◆ Extracted entries ◆
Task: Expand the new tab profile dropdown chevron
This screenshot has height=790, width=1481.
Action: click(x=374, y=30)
--
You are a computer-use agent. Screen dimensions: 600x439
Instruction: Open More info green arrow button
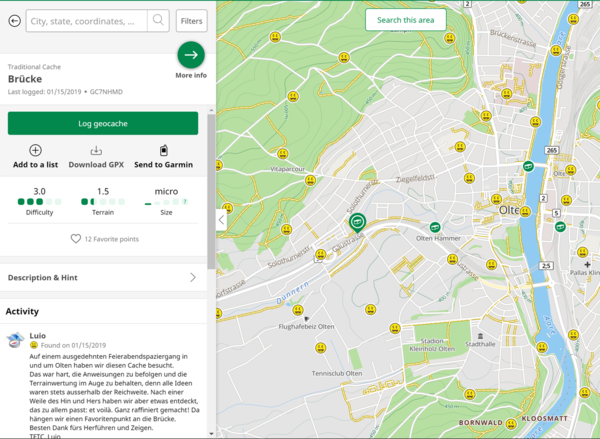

◆ Work instructions ◆
Render the rows from the line with "Task: Expand the" up to and including the line with "Action: click(x=374, y=30)" as a two-column CSV with columns instruction and response, one row per request. Put the request text in instruction and its answer in response, each as a single quoted field with line breaks replaced by spaces.

◆ Exercise response ◆
instruction,response
"Task: Expand the new tab profile dropdown chevron This screenshot has height=790, width=1481.","Action: click(x=374, y=30)"